Екатерина писала это, зная, что в минувшем 1773 году дворянка Марина убила свою крепостную, капитан Турбан — свою дворовую девушку, помещики Савины — крестьянина, капитанша Кашинцевана несла «несносное телесное наказание» своей служанке, от которой та повесилась, над генерал-майоршей Храповицкой была учреждена опека за дурное обращение со своими крепостными и т. п. Перед Дидро была уже не мечтательница образца 1762 года, а опытная правительница, пережившая много разочарований, и постигшая сущность российской власти, опиравшейся на дворянство. Она ничего не сказала Дидро о том, что дворянские депутаты, съехавшиеся в Москву для выработки нового «Уложения», и думать не желали ни о каких «послаблениях» крестьянству, а наоборот, требовали новых гарантий своих помещичьих прав. И Екатерина волей-неволей шла им навстречу. Ученица Вольтера и Монтескье никогда не забывала, чем она обязана дворянству.
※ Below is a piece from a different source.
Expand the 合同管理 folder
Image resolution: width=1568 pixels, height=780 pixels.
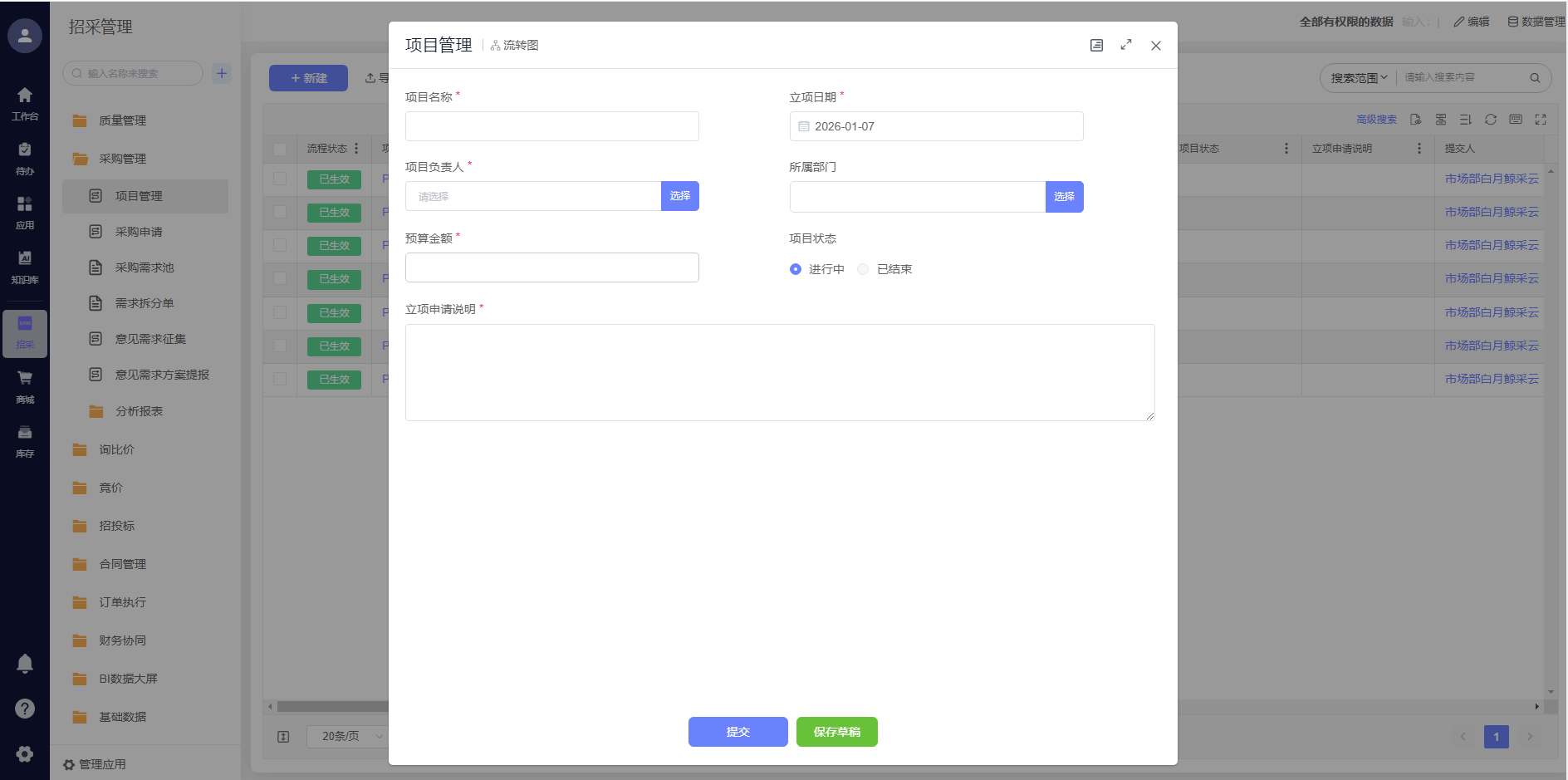click(x=122, y=564)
Проповедуя в «Наказе» принципы «освободительной философии», она расширяла права помещиков в наказании крестьян, разрешив ссылать их в Сибирь и разлучать с семьями. Российская жизнь сделала из Екатерины вольтерьянствующую ханжу, просвещенного рабовладельца.
Философские беседы о состоянии русских крестьян происходили на фоне разгоравшегося восстания Пугачева. Дидро имел лишь самое отдаленное представление об этих волнениях. Вероятно, императрица сообщила ему то же, что и Вольтеру, которому она писала в январе 1774 года, что некий «разбойник с большой дороги» разоряет Оренбургскую губернию, — край татар и ссыльных преступников, согласно ее описанию. Однако, заверяла императрица фернейского отшельника, «этот урод рода человеческого (Пугачев. — С. Ц.) нисколько не мешает мне наслаждаться беседами с Дидро».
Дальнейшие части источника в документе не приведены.